Exercise aim: Write out the stretch of lines below that begins at the line with "The width and height of the screenshot is (1229, 663)." and ends at the line with "Choose This Woman's Work by Kate Bush", including both, exactly as given and nothing more.

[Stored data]
-------
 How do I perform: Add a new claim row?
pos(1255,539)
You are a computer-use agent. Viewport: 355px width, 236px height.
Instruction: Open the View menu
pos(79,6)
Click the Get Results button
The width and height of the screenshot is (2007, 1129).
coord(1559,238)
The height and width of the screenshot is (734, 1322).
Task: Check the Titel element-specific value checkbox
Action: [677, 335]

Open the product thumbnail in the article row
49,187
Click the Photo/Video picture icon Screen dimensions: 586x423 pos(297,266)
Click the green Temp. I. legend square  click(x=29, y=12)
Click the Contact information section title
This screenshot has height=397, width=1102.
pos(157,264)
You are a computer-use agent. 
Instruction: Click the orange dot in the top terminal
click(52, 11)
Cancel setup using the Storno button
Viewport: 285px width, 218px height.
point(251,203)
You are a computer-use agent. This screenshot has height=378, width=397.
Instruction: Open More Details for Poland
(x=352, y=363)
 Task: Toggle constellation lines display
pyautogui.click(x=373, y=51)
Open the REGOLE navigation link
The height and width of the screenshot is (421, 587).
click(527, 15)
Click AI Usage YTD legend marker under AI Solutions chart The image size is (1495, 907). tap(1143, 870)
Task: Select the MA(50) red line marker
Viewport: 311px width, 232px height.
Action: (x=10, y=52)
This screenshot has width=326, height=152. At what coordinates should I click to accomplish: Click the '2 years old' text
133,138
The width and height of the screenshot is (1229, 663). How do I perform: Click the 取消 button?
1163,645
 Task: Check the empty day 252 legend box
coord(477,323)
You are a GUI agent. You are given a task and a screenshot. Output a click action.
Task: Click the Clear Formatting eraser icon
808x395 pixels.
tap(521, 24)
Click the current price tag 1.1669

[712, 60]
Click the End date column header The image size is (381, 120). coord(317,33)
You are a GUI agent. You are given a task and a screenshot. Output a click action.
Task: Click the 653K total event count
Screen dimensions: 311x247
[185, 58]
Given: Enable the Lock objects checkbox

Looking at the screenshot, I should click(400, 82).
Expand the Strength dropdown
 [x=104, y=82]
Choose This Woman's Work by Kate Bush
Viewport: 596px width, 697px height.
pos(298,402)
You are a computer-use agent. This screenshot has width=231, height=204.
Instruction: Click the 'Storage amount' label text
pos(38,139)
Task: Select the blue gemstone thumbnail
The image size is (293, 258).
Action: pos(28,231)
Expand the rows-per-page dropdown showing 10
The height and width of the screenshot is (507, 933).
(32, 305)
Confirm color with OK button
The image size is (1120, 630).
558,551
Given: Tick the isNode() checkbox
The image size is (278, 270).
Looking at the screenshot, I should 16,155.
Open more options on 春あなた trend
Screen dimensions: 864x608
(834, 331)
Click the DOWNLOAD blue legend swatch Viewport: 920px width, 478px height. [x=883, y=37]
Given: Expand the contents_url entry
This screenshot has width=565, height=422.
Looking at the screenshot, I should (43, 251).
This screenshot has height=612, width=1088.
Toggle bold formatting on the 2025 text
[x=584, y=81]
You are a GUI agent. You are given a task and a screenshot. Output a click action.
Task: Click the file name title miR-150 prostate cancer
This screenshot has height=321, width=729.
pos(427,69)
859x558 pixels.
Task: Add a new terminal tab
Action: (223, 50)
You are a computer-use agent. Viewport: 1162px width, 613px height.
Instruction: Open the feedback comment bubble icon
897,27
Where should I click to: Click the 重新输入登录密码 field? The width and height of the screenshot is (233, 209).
-------
Task answer:
The width and height of the screenshot is (1229, 663). How do I perform: Click the 取消 button?
1163,645
 Task: Check the empty day 252 legend box
coord(477,323)
You are a GUI agent. You are given a task and a screenshot. Output a click action.
Task: Click the Clear Formatting eraser icon
808x395 pixels.
tap(521, 24)
Click the current price tag 1.1669

[712, 60]
Click the End date column header The image size is (381, 120). coord(317,33)
You are a GUI agent. You are given a task and a screenshot. Output a click action.
Task: Click the 653K total event count
Screen dimensions: 311x247
[185, 58]
Given: Enable the Lock objects checkbox

Looking at the screenshot, I should click(400, 82).
Expand the Strength dropdown
 [x=104, y=82]
Choose This Woman's Work by Kate Bush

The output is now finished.